En este aniversario de uno de los grandes del periodismo y las letras cubanas, hay que llamar la atención también sobre la modernidad de su perspectiva crítica. Adviértase el peso específico que concede Betancourt a la comunicación social como factor de cultura; resulta, sin duda, un factor más de modernidad en sus ideas, dado que la cultura demorará todavía en ser conceptualizada —segunda mitad del siglo XX— con criterio semiológico por la Escuela de Tartu, a quien se debe la consideración más acabada de la cultura como macro sistema de comunicación.

▶ _Instrucción 1_: Reproduce el texto sobre Betancourt desde "En este aniversario" hasta "sistema de comunicación.".
▶ _Instrucción 2_:
Responde según el texto sobre Betancourt:
(a) ¿A qué concede Betancourt un peso específico como factor de cultura?
(b) ¿Qué escuela conceptualizó la cultura con criterio semiológico?
(c) ¿En qué período se produjo esa conceptualización?
▶ _Instrucción 3_: Según el texto sobre Betancourt, ¿por qué el peso que concede a la comunicación social como factor de cultura es un rasgo de modernidad en sus ideas? Explícalo en una a tres oraciones.

▶ _Filas de datos_:
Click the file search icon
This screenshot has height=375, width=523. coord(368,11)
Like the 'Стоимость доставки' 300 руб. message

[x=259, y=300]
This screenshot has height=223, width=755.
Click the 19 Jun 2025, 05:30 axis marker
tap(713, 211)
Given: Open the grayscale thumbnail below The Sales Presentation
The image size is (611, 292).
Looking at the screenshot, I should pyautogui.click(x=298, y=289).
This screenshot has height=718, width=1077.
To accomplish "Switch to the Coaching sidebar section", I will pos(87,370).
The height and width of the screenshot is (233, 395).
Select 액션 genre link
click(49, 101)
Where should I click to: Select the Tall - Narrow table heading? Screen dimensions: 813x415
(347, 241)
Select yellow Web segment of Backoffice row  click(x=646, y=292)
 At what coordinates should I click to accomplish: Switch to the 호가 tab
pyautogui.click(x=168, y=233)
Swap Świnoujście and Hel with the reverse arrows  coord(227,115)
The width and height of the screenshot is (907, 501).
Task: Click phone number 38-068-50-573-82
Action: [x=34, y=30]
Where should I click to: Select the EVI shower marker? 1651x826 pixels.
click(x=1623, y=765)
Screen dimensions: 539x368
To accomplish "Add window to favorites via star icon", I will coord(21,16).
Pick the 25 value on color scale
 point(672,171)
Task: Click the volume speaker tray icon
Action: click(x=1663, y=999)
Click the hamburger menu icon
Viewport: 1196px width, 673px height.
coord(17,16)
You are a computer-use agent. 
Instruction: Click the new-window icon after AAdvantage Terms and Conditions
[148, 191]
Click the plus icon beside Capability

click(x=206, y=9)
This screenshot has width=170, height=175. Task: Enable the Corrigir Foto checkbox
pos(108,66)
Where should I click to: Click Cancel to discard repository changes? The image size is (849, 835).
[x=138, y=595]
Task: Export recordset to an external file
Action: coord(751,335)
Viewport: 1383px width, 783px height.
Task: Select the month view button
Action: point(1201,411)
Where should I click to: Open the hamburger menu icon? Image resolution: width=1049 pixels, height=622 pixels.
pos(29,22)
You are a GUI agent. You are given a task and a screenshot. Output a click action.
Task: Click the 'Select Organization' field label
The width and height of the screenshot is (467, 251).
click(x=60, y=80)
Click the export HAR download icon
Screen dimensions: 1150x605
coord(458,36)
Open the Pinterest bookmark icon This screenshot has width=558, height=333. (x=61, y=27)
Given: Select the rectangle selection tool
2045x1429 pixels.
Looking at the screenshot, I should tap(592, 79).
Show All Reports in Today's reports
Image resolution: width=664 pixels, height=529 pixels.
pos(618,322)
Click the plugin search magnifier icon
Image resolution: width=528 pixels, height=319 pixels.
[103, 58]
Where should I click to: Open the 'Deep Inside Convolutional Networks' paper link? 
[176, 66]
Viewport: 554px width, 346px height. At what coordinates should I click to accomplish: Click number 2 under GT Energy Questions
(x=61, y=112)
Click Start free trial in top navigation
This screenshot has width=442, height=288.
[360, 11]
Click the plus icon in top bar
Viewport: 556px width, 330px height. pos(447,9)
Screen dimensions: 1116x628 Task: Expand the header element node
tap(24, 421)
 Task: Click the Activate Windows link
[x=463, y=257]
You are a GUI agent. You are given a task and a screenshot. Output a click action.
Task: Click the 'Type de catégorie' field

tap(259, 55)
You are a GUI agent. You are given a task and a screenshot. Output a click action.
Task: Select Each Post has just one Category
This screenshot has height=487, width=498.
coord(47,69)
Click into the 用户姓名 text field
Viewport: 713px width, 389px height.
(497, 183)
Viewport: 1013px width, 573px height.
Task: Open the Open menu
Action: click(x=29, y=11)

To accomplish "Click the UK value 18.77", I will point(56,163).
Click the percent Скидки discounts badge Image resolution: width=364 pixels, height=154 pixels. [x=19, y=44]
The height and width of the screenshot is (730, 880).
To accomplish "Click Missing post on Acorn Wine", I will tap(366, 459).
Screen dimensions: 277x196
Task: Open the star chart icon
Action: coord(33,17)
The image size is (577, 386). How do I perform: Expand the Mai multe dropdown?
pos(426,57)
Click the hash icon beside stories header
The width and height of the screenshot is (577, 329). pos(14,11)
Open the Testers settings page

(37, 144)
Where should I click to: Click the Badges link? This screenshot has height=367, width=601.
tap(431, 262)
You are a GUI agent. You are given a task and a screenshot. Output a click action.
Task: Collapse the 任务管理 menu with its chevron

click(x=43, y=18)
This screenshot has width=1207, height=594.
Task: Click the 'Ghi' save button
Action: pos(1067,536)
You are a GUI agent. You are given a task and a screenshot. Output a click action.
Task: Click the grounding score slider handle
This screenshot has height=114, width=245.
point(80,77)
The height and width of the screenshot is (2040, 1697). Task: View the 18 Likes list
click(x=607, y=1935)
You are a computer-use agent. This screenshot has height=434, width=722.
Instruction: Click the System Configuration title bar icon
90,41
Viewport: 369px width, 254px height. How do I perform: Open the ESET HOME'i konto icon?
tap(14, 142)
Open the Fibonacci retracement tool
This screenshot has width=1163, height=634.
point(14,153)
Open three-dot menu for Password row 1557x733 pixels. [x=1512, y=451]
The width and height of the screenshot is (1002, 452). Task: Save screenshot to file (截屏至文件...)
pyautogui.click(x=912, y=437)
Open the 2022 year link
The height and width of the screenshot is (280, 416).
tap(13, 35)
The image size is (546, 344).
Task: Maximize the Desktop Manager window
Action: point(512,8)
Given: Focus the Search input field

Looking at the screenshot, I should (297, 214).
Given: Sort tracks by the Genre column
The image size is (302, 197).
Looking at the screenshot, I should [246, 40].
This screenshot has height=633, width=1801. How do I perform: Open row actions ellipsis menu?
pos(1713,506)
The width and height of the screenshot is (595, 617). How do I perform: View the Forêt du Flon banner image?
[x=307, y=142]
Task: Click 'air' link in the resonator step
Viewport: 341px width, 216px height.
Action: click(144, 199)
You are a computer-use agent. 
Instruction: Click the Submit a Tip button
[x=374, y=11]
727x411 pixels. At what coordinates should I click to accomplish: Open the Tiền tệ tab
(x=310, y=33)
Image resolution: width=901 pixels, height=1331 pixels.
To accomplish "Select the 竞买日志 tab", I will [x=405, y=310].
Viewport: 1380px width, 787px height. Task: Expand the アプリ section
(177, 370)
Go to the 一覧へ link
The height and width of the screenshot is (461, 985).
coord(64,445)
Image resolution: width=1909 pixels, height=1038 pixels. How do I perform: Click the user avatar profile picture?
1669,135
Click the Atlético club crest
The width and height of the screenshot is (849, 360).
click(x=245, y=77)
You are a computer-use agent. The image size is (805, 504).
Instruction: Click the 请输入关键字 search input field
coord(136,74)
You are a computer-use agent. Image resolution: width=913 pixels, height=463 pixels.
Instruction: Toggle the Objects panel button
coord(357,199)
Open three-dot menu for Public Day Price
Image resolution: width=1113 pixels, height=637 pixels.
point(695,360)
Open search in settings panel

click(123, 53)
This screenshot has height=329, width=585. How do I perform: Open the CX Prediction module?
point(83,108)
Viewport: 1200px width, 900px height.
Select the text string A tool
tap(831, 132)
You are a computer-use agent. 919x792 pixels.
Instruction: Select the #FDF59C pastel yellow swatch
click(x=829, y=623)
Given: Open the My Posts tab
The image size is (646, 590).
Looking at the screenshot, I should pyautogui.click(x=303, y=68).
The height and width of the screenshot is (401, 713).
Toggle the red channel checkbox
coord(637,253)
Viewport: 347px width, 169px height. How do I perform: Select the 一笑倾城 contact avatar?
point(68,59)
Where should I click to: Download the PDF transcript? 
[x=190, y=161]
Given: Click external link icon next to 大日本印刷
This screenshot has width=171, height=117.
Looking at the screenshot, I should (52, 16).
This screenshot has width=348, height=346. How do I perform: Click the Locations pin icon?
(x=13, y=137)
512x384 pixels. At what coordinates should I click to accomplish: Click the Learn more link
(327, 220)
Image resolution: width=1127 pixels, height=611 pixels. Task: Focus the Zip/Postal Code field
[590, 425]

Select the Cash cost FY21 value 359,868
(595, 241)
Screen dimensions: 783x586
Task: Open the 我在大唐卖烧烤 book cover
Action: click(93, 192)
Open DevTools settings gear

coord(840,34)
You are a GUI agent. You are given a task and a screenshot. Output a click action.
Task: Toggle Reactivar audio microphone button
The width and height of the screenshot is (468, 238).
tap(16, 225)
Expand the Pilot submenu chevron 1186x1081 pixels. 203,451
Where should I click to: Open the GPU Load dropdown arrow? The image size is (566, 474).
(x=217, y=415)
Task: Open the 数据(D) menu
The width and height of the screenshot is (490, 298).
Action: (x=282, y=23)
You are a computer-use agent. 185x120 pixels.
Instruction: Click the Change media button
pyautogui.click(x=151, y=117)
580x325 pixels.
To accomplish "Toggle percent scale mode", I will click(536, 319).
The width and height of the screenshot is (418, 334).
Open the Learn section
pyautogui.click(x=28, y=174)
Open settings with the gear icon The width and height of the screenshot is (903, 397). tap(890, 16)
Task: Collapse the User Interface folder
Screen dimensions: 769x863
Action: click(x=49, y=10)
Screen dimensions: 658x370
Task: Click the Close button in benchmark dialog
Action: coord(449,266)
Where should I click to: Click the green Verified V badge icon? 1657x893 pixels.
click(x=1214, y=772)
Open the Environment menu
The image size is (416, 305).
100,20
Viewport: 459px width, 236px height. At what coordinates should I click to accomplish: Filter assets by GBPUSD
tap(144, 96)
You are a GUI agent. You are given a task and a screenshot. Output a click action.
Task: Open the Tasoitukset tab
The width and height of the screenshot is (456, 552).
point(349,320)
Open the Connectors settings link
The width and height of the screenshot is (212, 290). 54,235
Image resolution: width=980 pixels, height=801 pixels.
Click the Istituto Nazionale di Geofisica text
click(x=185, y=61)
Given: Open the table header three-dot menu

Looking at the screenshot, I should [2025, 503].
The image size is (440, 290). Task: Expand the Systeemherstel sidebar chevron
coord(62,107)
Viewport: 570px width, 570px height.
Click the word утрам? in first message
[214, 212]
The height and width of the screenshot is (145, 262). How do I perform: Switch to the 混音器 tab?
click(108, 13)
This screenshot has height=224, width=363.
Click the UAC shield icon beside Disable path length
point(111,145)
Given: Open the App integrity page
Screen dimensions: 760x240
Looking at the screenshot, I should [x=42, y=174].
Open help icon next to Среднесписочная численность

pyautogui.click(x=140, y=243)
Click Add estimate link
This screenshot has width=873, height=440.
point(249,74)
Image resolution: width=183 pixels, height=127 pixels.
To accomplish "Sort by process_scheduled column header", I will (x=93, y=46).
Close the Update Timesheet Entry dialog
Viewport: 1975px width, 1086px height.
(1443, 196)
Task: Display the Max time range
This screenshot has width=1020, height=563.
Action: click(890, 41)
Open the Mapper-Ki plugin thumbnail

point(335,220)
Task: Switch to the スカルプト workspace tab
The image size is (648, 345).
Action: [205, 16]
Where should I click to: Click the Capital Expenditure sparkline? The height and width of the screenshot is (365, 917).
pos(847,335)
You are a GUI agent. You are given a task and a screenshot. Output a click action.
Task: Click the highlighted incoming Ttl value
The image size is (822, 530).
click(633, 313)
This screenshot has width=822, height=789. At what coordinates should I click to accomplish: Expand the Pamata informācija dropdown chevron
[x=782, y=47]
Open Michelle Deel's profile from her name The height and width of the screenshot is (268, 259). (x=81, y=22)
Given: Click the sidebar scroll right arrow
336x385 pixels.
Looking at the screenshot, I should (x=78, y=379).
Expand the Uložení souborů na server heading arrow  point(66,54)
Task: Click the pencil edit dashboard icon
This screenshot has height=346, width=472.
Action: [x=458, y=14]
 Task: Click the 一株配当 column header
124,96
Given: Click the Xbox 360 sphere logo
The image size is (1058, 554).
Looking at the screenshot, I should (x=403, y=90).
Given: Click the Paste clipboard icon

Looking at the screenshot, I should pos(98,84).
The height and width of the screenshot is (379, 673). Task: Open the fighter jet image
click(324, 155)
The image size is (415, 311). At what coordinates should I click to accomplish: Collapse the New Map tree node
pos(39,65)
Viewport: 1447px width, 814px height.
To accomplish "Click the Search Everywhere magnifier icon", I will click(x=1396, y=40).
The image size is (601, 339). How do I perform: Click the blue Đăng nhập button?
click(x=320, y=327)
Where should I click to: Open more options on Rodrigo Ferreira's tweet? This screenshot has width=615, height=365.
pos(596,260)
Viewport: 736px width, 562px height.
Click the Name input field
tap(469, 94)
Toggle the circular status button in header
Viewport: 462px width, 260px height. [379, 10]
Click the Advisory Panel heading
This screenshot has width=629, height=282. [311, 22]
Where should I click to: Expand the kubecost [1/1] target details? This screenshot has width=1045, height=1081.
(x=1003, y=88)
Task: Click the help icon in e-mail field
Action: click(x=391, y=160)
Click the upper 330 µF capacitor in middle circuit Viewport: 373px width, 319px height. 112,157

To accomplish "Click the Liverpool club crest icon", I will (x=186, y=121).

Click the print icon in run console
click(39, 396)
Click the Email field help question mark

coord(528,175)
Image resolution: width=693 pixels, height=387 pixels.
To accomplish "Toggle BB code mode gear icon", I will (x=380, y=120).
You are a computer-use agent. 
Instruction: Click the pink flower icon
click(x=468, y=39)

▶ _Resultado 1_:
En este aniversario de uno de los grandes del periodismo y las letras cubanas, hay que llamar la atención también sobre la modernidad de su perspectiva crítica. Adviértase el peso específico que concede Betancourt a la comunicación social como factor de cultura; resulta, sin duda, un factor más de modernidad en sus ideas, dado que la cultura demorará todavía en ser conceptualizada —segunda mitad del siglo XX— con criterio semiológico por la Escuela de Tartu, a quien se debe la consideración más acabada de la cultura como macro sistema de comunicación.

▶ _Resultado 2_:
(a) A la comunicación social.
(b) La Escuela de Tartu.
(c) En la segunda mitad del siglo XX.

▶ _Resultado 3_: Porque la cultura aún tardaría en conceptualizarse con criterio semiológico, algo que no ocurrió hasta la segunda mitad del siglo XX. Fue la Escuela de Tartu la que dio la consideración más acabada de la cultura como macro sistema de comunicación.